Thursday, April 9, 2026
ADVT 
India

Art Icon M.F. Husain: Forgotten On Birth Centenary!

IANS, 17 Sep, 2015 10:47 AM
    One of India's greatest painters of modern times, the snowy-haired and bearded, barefoot Maqbool Fida Husain -- who died in self-exile in London four years ago -- is a forgotten figure on his birth centenary on Thursday (September 17).
     
     
    Barring a Google doodle viewed globally and an art retrospective being held in Dubai, nobody seemed aware of the momentous day in his native country, or even his birthplace, the small temple town of Pandharpur in Maharashtra's Solapur district where he was born this day in 1915.
     
    "I recall he was remembered and covered widely on his first death anniversary in 2012... but it is sad that today there is hardly any event being held to commemorate his birth centenary," Husain's official biographer and friend for long, Khalid Mohamed, told IANS.
     
    A legendary Bollywood chronicler and filmmaker himself, Mohamed wrote: "A retrospective of his work would have been in order, but if there is any such event on in Mumbai - the city where he spent the best years of his life - it's been a closely guarded secret."
     
    Renowned equally for his artistry and eccentricities, the internationally acclaimed artist is credited with catapulting Indian art to the world arena -- though he was hounded by a spate of controversies virtually all his life.
     
    Once hailed as India's 'Pablo Picasso' by the Forbes magazine, Husain is largely remembered among the Indian masses for his paintings depicting prancing horses, women subjects, historical figures and nude paintings of Hindu gods and goddesses, besides other events.
     
    His portrayal of horses with their "tremendous lines and the majestic way that the horses held their heads high" - as Sotheby's specialist in South Asian modern and contemporary art Priyanka Mathew once said - were held amongst his most sought after and highly-priced collections.
     
    Incidentally, horses were the favourites of the divine characters in Hindu mythology, the royalty around the world and the commoners, besides having erotic connotations for their super-sex drive and probably Husain was the first artist to use horses as a subject so passionately.
     
    The 'women' in his life ranged from the beautiful Queen Mahamaya, mother of Lord Buddha, to the venerable Mother Teresa to the vivacious Madhuri Dixit.
     
    His series on women and Hindu goddesses Durga and Saraswati, besides Mahatma Gandhi, the British Raj and epics Mahabharata and Ramayana are coveted even today and command astounding prices among art lovers the world over.
     
    Husain's nude and semi-nude portrayal of Hindu deities earned him the ire of Hindu fanatic groups, which attacked his home, ran amuck at his exhibition venues, lodged police and court cases against him and finally compelled him to flee India in 2006 -- never to return till he died on June 9, 2011.
     
    Though Husain yearned to return home from his self-imposed exile, he dreaded the very thought of spending even a night in jail or facing the plethora of court cases lodged against him.
     
    Even the Muslim community - though he was born a Sulaymani Bohra, of Shia origins - did not spare him when it castigated him for a qawwali number in his movie 'Meenaxi: A Tale of Three Cities' (starring national award winning actress Tabu).
     
    Muslim groups contended that certain words referring to divine beauty in the qawwali were lifted directly from the Holy Quran and hence was blasphemous.
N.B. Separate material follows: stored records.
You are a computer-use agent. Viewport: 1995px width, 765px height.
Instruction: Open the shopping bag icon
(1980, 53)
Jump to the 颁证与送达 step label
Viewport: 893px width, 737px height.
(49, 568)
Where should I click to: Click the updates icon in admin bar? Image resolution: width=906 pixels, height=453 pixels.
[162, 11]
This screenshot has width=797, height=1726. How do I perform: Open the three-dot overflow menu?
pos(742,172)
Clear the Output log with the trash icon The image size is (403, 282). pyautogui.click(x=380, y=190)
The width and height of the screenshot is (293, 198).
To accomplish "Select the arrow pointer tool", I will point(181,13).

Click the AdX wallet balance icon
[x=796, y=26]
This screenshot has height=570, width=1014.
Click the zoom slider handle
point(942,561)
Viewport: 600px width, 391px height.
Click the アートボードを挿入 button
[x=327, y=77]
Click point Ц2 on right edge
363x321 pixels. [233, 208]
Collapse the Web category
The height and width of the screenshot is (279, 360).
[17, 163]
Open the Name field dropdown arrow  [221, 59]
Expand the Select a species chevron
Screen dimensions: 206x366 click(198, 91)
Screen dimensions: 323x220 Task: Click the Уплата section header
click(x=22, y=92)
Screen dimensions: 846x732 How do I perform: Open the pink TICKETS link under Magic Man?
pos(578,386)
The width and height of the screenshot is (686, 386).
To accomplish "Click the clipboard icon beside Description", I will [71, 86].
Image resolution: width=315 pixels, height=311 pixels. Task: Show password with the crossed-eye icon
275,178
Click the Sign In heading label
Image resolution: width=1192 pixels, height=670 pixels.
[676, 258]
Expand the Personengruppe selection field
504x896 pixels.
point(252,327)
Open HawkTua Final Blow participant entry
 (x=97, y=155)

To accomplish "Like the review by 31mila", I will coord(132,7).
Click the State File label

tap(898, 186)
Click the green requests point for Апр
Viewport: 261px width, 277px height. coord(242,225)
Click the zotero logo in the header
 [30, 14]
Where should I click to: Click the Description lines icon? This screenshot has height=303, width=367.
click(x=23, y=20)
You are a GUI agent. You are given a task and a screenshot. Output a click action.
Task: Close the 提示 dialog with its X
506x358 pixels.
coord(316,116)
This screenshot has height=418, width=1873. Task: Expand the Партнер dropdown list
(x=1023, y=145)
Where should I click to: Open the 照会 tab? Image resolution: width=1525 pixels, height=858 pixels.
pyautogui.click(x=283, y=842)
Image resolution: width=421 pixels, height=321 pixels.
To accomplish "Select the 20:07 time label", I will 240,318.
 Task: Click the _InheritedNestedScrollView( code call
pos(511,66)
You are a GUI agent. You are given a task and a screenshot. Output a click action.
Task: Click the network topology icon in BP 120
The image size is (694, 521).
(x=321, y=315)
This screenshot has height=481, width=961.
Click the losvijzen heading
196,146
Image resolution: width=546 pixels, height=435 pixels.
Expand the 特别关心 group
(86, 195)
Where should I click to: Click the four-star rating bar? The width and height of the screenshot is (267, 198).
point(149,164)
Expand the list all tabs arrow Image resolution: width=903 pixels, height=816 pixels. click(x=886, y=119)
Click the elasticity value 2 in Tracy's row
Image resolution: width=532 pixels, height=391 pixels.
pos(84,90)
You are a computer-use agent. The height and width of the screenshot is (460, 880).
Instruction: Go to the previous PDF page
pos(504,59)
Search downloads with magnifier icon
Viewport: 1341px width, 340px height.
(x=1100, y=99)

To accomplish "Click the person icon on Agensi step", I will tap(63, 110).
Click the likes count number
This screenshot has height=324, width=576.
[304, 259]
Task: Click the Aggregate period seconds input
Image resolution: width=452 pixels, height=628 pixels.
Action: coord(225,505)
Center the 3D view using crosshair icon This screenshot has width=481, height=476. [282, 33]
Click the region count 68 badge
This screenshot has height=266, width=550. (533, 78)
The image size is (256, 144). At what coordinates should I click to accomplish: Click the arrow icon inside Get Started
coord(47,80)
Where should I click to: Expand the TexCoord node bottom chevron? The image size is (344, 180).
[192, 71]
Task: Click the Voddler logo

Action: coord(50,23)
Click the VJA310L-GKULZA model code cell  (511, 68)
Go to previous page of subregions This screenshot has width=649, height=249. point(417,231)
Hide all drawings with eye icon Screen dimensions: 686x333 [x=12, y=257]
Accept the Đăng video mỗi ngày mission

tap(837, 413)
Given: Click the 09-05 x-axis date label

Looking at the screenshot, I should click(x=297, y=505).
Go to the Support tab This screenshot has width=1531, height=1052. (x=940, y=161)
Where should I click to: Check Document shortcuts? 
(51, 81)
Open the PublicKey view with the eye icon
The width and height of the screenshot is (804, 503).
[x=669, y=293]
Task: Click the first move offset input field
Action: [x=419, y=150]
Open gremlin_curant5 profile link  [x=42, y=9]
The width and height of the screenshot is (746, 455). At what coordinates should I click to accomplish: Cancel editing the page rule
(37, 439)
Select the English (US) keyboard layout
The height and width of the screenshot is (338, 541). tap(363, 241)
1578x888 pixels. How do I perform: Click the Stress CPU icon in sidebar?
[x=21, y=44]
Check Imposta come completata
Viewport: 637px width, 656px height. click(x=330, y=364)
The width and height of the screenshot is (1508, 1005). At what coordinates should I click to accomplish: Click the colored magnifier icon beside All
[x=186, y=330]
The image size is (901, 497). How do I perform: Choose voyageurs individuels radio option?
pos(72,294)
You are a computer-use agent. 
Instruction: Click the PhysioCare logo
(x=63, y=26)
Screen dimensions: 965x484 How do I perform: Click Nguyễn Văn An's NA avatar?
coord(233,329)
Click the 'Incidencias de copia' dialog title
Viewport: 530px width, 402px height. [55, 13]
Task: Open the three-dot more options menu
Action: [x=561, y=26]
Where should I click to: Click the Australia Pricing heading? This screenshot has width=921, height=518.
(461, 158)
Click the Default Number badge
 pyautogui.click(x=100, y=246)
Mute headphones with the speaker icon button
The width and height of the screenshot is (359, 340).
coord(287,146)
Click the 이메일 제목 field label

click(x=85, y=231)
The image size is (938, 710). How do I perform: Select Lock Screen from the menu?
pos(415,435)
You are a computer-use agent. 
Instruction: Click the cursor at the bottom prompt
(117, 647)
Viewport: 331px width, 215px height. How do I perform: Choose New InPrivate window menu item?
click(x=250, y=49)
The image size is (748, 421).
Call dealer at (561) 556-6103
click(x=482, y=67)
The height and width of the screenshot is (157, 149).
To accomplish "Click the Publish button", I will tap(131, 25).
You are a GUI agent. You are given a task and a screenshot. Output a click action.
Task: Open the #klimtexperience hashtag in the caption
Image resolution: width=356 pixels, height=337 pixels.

Following waves of protests from Muslims, the movie -- though critically acclaimed and winner of many awards -- was yanked out of cinemas.
     
    In the midst of the controversies over his paintings, Husain shot to limelight in 2004 when he signed a Rs.100 crore deal to make 100 paintings for a Mumbai businessman Guru S. Srivastava.
     
    However, the deal only partly fructified to around 25 paintings for Rs.25 crore -- as Husain left India and Srivastava got embroiled in a controversy over unpaid bank loans.
     
    It was way back in the 1930s that the tall, young Husain rejected a prospective job as a tailor's assistant to paint cinema hoardings in Mumbai for a paltry 25-35 paise per square foot -- and this ultimately proved to be his art school, college and university.
     
    Earning recognition quickly, he joined, in 1948, the famous artist F.N. Souza's Progress Artists Group, a conglomeration of aspiring young painters with a desire to create an Indian version of modernist art in those struggling days of India as a newly-independent country.
     
    Over the years, as India progressed from a bullock-cart economy to a nuclear power and space power, Husain grew from a painter of hoardings to a world-class painter, drawing the world's attention to Indian art and conferring it with an unprecedented status and respectability.
     
    Referring to the unfinished official biography commissioned by Husain, Mohamed said that with the artist not around anymore, "it would not be proper to pen his biography - though I have a huge collection of notes, tapes and other material on him".

    MORE India ARTICLES

    Aam Aadmi Party Expels Yogendra Yadav, Prashant Bhushan For ‘Anti-party’ Activities

    Aam Aadmi Party Expels Yogendra Yadav, Prashant Bhushan For ‘Anti-party’ Activities
    Cracking the whip, AAP tonight expelled rebel leaders Prashant Bhusan, Yogendra Yadav and two others for anti-party activities and “gross indiscipline”, two days after issuing a show-cause notice to them.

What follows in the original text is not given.